This is episode three from season two of American Songster Radio.
Huddie Ledbetter ("Lead Belly") met the song collector John Lomax at the Angola Penitentiary in 1934. That meeting would go down in history as launching one of American folk music’s most important partnerships. The recordings the pair made for the Library of Congress form some of the defining documents of African-American folk song tradition.
Just like Henry Thomas and other black songsters of the west, Lead Belly made music with cultural connections to African-Americans’ western migration. His most well-known western theme song, "When I Was a Cowboy," reinforces the connection between the blues, folk music, and cowboy poetry.

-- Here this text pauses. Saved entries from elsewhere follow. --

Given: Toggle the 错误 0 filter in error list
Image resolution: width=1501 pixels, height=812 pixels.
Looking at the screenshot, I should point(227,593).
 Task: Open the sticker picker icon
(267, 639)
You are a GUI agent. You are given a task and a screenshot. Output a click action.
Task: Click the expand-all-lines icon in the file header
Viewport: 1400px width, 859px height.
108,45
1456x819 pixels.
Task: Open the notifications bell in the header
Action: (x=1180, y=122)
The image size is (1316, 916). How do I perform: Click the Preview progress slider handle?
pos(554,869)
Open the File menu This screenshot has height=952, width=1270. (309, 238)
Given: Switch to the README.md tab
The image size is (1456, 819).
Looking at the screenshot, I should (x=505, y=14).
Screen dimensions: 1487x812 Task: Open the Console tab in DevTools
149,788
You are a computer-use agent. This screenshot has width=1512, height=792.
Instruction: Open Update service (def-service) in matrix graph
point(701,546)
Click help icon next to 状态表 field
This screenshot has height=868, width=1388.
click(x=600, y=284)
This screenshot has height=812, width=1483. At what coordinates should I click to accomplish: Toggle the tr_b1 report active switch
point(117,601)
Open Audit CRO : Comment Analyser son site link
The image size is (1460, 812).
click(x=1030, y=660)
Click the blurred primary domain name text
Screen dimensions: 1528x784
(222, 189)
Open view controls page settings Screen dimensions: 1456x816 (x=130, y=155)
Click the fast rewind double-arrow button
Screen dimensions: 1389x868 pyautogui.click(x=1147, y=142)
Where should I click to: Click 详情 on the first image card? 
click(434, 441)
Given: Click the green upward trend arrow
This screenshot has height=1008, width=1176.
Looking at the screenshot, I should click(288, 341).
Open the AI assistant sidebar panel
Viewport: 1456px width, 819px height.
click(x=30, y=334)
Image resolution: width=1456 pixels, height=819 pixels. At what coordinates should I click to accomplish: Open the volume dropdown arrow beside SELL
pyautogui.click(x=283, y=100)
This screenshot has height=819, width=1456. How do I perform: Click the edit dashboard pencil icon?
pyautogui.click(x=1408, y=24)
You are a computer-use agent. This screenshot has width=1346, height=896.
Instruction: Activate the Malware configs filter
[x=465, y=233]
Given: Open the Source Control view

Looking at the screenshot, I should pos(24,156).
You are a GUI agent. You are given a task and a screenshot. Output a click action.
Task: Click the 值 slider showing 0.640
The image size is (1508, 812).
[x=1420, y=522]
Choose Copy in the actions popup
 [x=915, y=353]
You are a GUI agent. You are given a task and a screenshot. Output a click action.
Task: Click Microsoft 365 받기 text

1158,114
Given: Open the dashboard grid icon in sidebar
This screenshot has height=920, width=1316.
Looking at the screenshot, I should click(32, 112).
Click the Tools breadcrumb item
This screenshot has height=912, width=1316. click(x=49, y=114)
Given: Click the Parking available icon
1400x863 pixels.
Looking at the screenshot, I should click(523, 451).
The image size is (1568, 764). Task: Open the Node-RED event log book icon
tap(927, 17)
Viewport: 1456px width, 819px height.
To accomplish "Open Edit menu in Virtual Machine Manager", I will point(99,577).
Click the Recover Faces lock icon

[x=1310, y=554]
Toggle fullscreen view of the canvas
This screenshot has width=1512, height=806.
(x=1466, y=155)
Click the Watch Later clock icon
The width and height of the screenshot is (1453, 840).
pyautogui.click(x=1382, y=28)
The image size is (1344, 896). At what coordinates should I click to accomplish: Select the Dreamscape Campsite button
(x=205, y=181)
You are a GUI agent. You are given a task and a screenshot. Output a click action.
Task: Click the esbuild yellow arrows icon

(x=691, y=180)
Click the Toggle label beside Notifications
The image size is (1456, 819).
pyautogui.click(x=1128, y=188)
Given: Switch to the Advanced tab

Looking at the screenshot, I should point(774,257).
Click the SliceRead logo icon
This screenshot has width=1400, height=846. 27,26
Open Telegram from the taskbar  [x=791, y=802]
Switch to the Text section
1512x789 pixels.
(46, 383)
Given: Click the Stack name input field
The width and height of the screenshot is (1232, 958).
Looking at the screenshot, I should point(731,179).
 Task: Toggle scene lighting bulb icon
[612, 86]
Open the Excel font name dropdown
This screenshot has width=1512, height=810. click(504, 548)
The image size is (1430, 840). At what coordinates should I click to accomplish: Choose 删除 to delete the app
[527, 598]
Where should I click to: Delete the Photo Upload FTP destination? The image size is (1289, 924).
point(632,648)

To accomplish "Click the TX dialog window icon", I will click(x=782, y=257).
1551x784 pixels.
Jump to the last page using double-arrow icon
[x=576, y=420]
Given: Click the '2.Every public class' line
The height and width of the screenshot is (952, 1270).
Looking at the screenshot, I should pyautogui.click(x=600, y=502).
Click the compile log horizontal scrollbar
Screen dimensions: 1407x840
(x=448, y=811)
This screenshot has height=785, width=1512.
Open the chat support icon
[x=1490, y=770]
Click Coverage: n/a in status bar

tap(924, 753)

As part of his repertoire of black cowboy music, Dom includes the songs "Po’ Howard" and "Gwine Dig a Hole to Put the Devil In." To Dom, these selections are a "reflection of the emotional journey of migrating out West" in the era after emancipation:
In an interview with Alan Lomax, Lead Belly told him that "Po’ Howard" was "the first fiddler after Negroes got freed from slavery times."
"Gwine Dig a Hole to Put the Devil In" is a song of civil disobedience that continues to be relevant today. I arranged these songs in a medley to simulate the style of prominent civil rights activist and folk singer Pete Seeger. The banjo and the lyrics combined pay a powerful tribute to the slaves who were emancipated.
In this episode of American Songster Radio, Dom explains how cowboy song collecting leads to Lomax’s discovery of Lead Belly. He also shares his version of the songs "Po’ Howard" and "Gwine Dig a Hole to Put the Devil In," live on stage.